Beschreibung
This book presents a perspective of network analysis as a tool to find and quantify significant structures in the interaction patterns between different types of entities. Moreover, network analysis provides the basic means to relate these structures to properties of the entities. It has proven itself to be useful for the analysis of biological and social networks, but also for networks describing complex systems in economy, psychology, geography, and various other fields. Today, network analysis packages in the open-source platform R and other open-source software projects enable scientists from all fields to quickly apply network analytic methods to their data sets. Altogether, these applications offer such a wealth of network analytic methods that it can be overwhelming for someone just entering this field. This book provides a road map through this jungle of network analytic methods, offers advice on how to pick the best method for a given network analytic project, and how to avoid common pitfalls.

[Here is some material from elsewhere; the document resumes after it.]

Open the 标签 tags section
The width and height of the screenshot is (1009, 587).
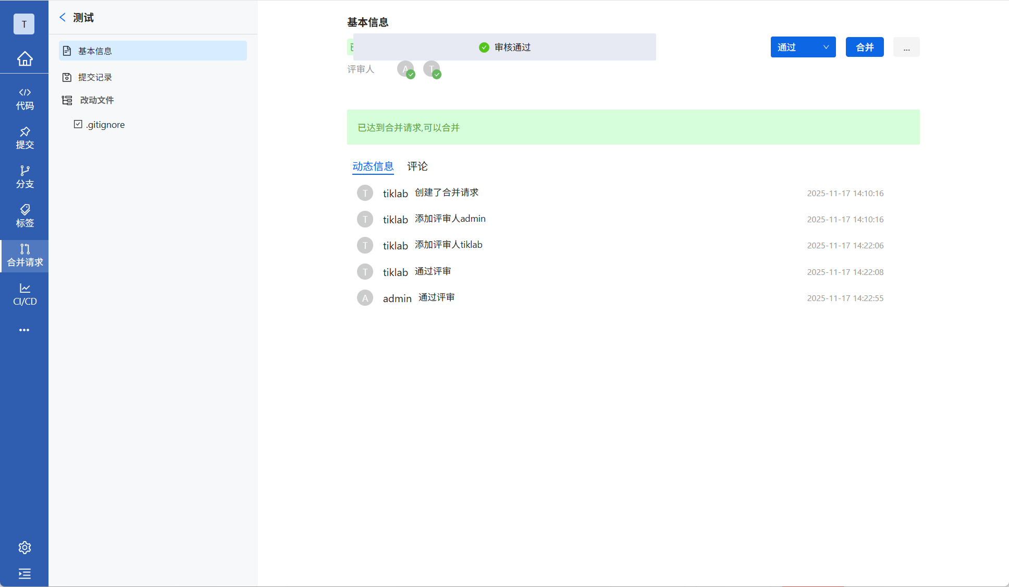click(x=24, y=216)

It introduces the methods which are most often used to analyze complex networks, e.g., different global network measures, types of random graph models, centrality indices, and networks motifs. In addition to introducing these methods, the central focus is on network analysis literacy - the competence to decide when to use which of these methods for which type of question. Furthermore, the book intends to increase the reader's competence to read original literature on network analysis by providing a glossary and intensive translation of formal notation and mathematical symbols in everyday speech. Different aspects of network analysis literacy - understanding formal definitions, programming tasks, or the analysis of structural measures and their interpretation - are deepened in various exercises with provided solutions. This text is an excellent, if not the best starting point for all scientists who want to harness the power of network analysis for their field of expertise.
Autorenportrait
Katharina A. Zweig has studied biochemistry and bioinformatics at the University Tübingen, Germany (1996-2006). In her doctoral studies, she was concerned with the relation of local structure and global behavior in the evolution of complex networks (2007, University Tübingen, Germany). Her postdoc was done in statistical physics at ELTE University, Hungary (2008-09); after that she lead an independent junior research group at University Heidelberg, Germany (2009-2012). Since 2012, she is a professor for "Graph Theory and Complex Network Analysis" at TU Kaiserslautern, Germany. She is a Junior Fellow of the German Society of Computer Science and was elected as one of 39 Digital Thinkers ("Digitale Köpfe") in 2014 in Germany. Since she started to work on the use of centrality indices in network analysis in 2003, network analysis literacy has been her main concern. Currently, her research is focused on the more general question of how to make algorithms accountable, i.e., how to make sure that an algorithm's numerical answer matches the intuition behind the problem modeled by it. In 2016, she co-founded Algorithm Watch, a non-profit organisation to hold algorithms accountable and to consult society, politics, industry and public institutions about all questions concerning algorithm accountability.